PASSAGE:
Mar 31, 2013
(a) Basis of Accounting:
The financial statements are prepared under historical cost convention
and to comply in all material respect with the notified accounting
standards by the Companies Accounting standard Rules - 2006 and the
relevant provision of Companies Act, 1956.
(b)Use of Estimates
The preparation of financial statements in conformity with Generally
Accepted Accounting Principle require estimates and assumptions to be
made that affect the reported amounts of assets and liabilities and
disclosure of contingent liability on the date of financial statements
and the reported amounts of revenues and expenses during the reporting
period. Actual results could differ from this estimate and differences
between actual results and estimates are recognized in the period in
which the results are known / materialize.
(c) Fixed Assets:
Fixed Assets are stated at cost less accumulated depreciation. The
cost of fixed asset comprise of its purchase price and any directly
attributable cost of bringing the assets in an operational condition
for its intended use.
(d)Depreciation:
Depreciation has been provided at the rates and in the manner
prescribed in Schedule XIV of the Companies act, 1956 on SLM Method.

GOAL OF THE EXERCISE:
Continue the accounting policies notes from the point where they stop, after the depreciation policy.

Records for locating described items
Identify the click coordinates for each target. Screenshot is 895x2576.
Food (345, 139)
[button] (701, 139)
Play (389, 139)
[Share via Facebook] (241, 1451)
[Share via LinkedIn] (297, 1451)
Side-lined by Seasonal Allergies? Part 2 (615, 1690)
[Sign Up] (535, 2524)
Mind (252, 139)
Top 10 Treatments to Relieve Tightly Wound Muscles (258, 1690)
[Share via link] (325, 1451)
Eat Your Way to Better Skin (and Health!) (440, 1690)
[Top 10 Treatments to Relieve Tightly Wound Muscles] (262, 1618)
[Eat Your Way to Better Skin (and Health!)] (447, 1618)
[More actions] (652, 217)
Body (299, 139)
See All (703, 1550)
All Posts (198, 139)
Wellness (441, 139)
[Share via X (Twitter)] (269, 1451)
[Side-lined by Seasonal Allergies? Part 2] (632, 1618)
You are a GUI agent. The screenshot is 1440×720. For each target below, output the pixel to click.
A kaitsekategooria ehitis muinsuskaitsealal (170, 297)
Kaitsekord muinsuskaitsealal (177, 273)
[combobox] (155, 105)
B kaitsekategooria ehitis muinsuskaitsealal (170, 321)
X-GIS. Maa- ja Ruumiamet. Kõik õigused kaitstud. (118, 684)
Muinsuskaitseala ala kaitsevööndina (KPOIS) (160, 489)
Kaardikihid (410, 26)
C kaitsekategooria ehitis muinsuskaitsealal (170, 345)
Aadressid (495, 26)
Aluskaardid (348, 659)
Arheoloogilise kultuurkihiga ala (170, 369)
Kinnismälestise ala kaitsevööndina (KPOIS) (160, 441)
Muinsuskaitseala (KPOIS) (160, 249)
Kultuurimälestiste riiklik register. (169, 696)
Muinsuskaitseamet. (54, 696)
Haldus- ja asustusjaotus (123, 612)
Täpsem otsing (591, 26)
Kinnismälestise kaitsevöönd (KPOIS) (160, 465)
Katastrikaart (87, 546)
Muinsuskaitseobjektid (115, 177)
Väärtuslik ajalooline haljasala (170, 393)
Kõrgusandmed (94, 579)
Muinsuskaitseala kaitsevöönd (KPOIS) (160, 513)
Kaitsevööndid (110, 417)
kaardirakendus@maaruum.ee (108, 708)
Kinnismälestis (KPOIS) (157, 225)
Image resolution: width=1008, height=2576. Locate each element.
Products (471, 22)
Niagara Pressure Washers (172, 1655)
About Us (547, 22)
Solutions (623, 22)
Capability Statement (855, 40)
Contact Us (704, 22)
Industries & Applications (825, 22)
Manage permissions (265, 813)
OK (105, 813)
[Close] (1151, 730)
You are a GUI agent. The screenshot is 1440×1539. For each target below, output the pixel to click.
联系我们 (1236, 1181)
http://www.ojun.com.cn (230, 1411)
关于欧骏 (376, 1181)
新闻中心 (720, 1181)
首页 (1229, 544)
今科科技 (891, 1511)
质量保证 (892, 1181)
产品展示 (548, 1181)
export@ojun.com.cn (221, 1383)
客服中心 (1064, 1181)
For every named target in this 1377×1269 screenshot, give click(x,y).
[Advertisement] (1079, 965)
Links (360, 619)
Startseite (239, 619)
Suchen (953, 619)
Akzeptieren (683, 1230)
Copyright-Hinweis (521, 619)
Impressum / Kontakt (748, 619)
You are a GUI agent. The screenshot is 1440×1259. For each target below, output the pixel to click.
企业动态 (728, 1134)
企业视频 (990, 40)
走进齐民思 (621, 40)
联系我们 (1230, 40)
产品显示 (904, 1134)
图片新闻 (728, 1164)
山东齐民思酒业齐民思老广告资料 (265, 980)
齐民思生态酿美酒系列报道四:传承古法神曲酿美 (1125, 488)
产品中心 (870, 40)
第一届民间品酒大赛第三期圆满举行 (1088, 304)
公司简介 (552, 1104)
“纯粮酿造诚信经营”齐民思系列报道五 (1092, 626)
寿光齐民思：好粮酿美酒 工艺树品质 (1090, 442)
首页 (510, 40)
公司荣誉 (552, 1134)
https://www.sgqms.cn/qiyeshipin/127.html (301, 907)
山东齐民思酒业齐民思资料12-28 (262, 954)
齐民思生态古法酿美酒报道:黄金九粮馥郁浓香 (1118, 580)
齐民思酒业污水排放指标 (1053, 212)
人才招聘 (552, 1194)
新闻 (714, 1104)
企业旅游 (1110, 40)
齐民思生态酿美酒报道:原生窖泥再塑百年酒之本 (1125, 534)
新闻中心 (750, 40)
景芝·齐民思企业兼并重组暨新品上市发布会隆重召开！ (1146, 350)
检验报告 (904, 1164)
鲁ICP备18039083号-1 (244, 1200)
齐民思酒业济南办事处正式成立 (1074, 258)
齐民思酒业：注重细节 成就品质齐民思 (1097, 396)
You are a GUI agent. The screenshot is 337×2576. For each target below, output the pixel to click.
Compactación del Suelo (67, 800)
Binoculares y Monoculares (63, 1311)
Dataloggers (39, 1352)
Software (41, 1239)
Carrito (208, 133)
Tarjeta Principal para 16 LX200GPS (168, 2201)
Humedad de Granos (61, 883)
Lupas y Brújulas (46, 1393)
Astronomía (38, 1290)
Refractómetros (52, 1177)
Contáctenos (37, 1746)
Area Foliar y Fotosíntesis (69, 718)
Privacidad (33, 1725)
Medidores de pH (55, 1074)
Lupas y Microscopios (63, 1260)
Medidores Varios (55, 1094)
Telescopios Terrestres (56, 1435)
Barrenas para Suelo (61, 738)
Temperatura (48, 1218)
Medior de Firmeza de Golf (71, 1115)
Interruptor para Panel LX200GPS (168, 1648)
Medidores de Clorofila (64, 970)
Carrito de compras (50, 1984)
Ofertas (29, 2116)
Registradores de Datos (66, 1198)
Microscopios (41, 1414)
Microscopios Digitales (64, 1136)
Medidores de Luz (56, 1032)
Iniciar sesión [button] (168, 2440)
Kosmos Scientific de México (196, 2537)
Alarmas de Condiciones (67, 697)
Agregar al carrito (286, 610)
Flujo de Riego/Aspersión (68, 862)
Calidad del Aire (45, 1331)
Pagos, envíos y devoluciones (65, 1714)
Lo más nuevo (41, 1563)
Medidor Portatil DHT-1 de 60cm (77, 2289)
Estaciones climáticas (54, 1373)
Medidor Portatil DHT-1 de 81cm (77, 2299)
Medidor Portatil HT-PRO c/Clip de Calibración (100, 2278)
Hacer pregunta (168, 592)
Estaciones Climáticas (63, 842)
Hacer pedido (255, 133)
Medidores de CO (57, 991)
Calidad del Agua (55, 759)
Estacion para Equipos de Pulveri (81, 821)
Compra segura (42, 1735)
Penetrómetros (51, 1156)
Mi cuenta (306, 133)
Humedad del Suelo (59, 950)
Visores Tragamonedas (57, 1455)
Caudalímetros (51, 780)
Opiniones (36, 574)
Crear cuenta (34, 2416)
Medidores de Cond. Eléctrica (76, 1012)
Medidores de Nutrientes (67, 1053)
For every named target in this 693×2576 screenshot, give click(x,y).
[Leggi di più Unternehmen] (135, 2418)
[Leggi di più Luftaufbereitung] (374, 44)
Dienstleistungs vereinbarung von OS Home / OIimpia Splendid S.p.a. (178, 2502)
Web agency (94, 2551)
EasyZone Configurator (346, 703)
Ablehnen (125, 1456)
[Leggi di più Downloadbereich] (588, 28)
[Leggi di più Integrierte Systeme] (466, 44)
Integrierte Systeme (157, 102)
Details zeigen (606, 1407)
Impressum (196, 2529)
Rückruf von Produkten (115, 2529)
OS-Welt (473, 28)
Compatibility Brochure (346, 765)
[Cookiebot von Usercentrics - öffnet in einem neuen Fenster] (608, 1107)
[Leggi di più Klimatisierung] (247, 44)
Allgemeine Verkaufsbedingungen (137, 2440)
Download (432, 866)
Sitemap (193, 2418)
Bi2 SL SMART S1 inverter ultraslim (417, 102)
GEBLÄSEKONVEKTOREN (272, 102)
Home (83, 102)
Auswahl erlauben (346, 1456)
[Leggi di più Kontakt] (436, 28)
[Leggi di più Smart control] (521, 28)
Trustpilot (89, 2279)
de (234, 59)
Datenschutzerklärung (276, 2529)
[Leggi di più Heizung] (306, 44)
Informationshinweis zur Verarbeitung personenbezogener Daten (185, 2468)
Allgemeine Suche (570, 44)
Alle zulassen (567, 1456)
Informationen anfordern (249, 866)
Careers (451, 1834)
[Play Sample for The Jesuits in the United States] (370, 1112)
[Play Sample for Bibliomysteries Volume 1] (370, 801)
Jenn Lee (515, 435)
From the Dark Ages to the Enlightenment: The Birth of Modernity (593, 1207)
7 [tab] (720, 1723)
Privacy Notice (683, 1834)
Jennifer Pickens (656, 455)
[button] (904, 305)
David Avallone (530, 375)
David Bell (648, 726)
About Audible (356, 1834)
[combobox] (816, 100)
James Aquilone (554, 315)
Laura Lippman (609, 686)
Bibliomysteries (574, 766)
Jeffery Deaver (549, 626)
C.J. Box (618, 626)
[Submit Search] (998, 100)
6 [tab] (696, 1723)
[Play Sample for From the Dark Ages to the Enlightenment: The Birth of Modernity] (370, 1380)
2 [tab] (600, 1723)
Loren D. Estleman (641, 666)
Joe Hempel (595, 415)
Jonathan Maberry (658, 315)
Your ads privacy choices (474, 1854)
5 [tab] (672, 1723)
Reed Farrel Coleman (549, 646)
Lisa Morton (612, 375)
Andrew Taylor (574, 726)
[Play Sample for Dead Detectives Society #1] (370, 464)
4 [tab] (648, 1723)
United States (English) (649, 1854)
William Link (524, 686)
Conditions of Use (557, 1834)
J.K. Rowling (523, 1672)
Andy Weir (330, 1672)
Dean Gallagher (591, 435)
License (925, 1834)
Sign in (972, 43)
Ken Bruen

ANSWER TO THIS PROBLEM:
Depreciation on addition or on sale/ disposal of assets is calculated
pro-rata from the date of such addition or sale/ disposal as the case
may be. Expenses for Advertisement film are amortized from and over
the maximum period of 5 years,
(e) Valuation of Inventories:
Inventory of goods are valued at Cost.
(f) Investment:
Long term investments are stated at cost. Provision of diminution in
the value of Long term investments is made only if such decline is
other than temporary in nature in the opinion of the Management.
(g) Revenue Recognition:
All the items of Income and expenses are recognized on accrual basis,
except dividend and interest on overdue installments/defaults and
Municipal Tax is accounted on cash basis.
(h)Retiremeni/ Post retirement Benefits:
No Provision for has been made for liabilities for retirement benefits
including gratuity and leave encashment in respect of employees as
required by the Accounting Standards -15 on Retirement Benefits.
(i) Borrowing Costs
Borrowing costs attributable to the acquisition or construction of
qualification assets, as defined in Accounting Standard 16 on
"Borrowing Costs" are capitalized as part of the cost of such assets up
to the date when the asset is ready for its intended use. Other
borrowing costs are expensed as incurred.
(J) Taxation:
Current tax is determined as the amount of tax payable in respect of
taxable income for the period. Deferred tax is recognized subject to
the consideration of prudence in respect of deferred tax assets on
timing differences, being the difference between the taxable incomes
and accounting income that originate in, one period and are capable of
reversal in one or more subsequent period.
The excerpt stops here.